Career highlights and awards
- World Series champion (1980);

= Kevin Saucier =

American baseball player (born 1956)

Kevin Andrew Saucier (born August 9, 1956) is an American former Major League Baseball pitcher from 1978 to 1982 for the Philadelphia Phillies and Detroit Tigers. Nicknamed "Hot Sauce", Saucier (whose name is pronounced "So-Shay"), was an energetic pitcher who would often display his emotions while on the mound. Saucier retired prior to the 1983 season due to his loss of control on the mound leading him to fear that he might kill someone with a pitch.

==Playing career==
Saucier was selected in the 2nd round (27th overall) in the 1974 June Amateur Baseball Draft by the Philadelphia Phillies out of Escambia High School in Pensacola, Florida. He was primarily a middle reliever with the Phillies in 1979 and 1980, winning a World Series ring in 1980.

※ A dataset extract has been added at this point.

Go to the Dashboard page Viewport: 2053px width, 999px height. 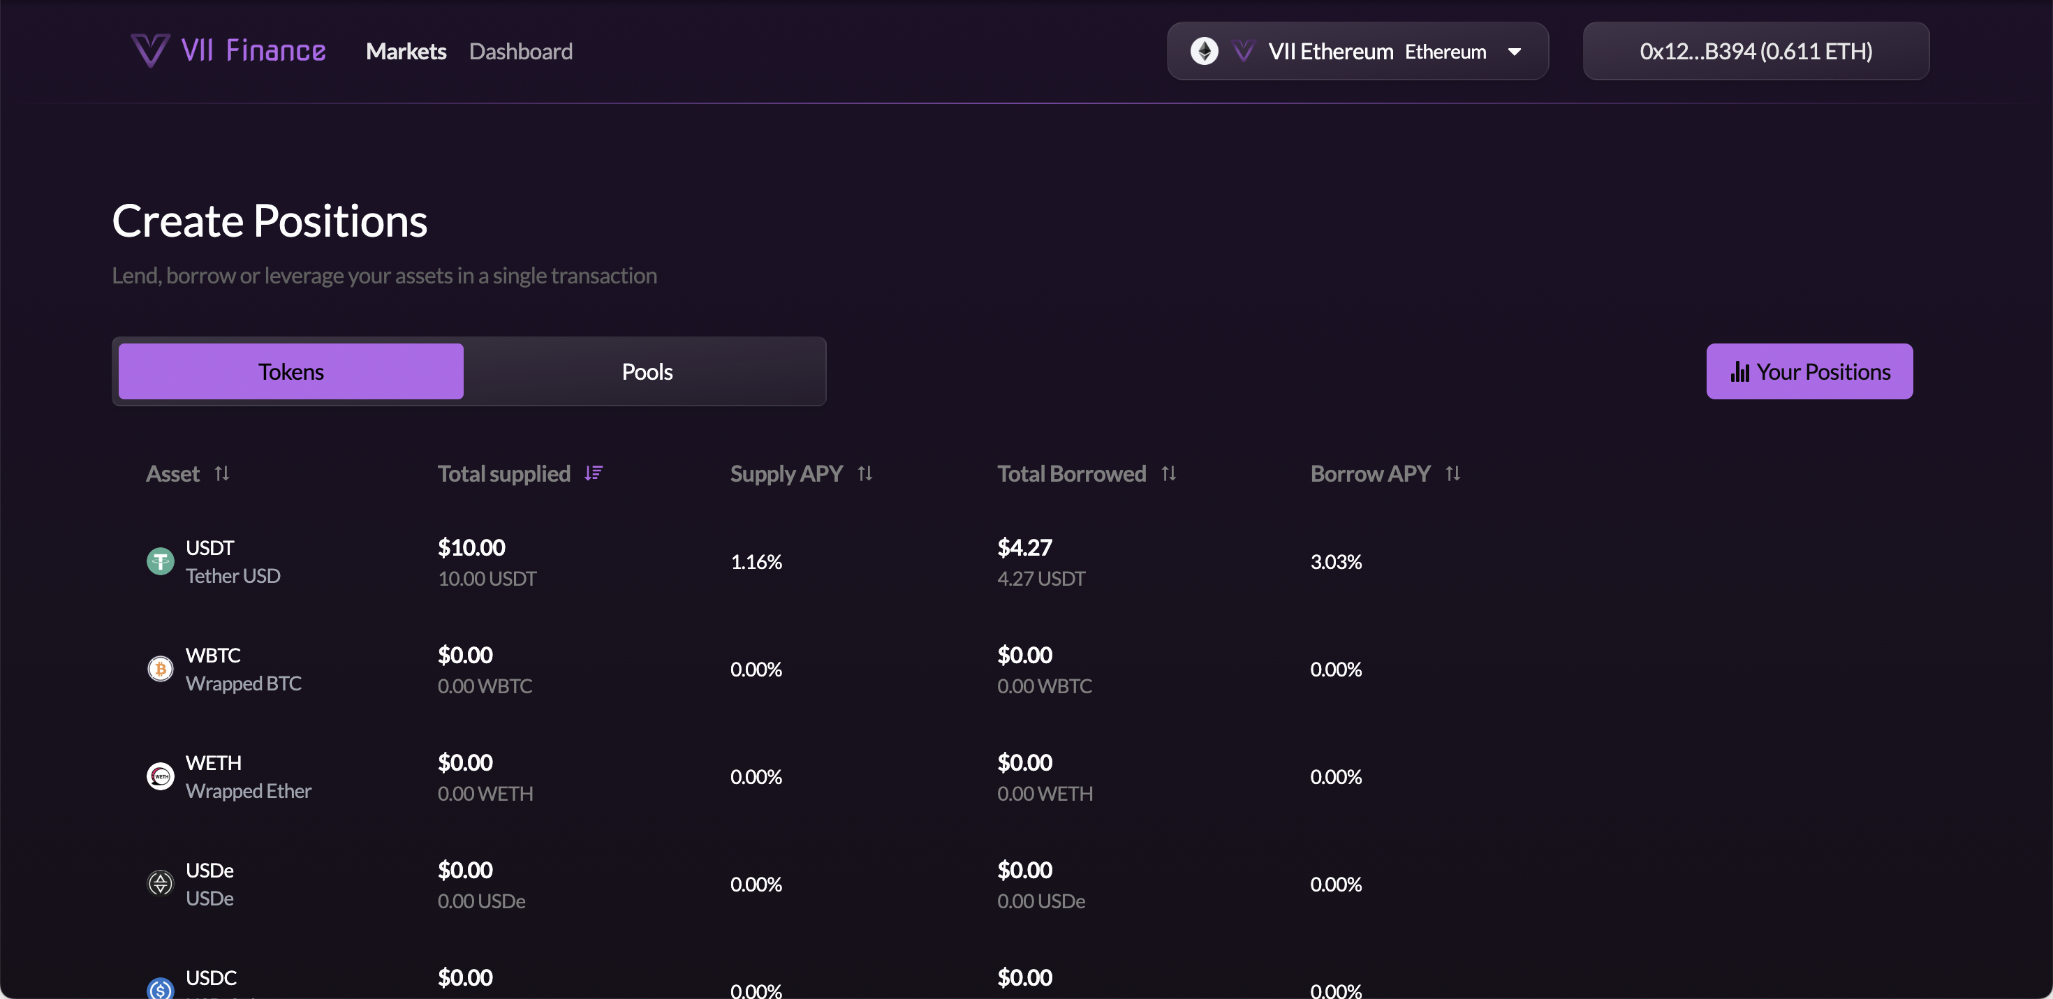[x=521, y=51]
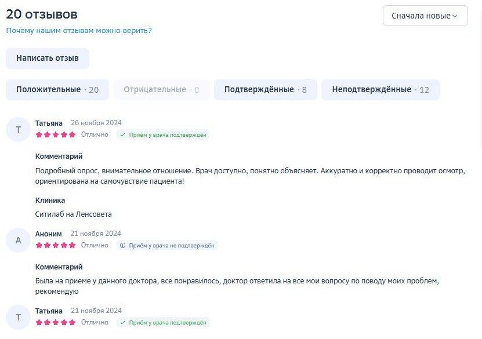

Saucier was traded twice within the fifty days following that Fall Classic. He was first sent to the Texas Rangers on November 19 to complete a transaction from two months earlier on September 13 when the Phillies acquired Sparky Lyle. He was then dealt from the Rangers to the Tigers for Mark Wagner three weeks later on December 10, 1980. The Tigers named him their closer for 1981 season. During the strike-shortened '81 season, he saved 13 games in 15 opportunities and posted an excellent 1.65 ERA. After saving five games to start the 1982 season, he started to complain of a tired arm and was eventually placed on the disabled list with a shoulder injury. His attempt to come back from the injury with the AAA Evansville Triplets was unsuccessful, as he walked 23 batters in 22 innings and pitched to a 7.36 ERA. Concerned that he "didn't know where the ball was going to go", he chose to retire from baseball.

==Post-playing career==
Since the 1980s, Saucier has been a scout for the Major League Scouting Bureau, evaluating amateur baseball prospects in Alabama, the Florida panhandle and a portion of Georgia. In this position he has scouted future MLB players such as Chipper Jones, Alex Rodriguez, and Bo Jackson.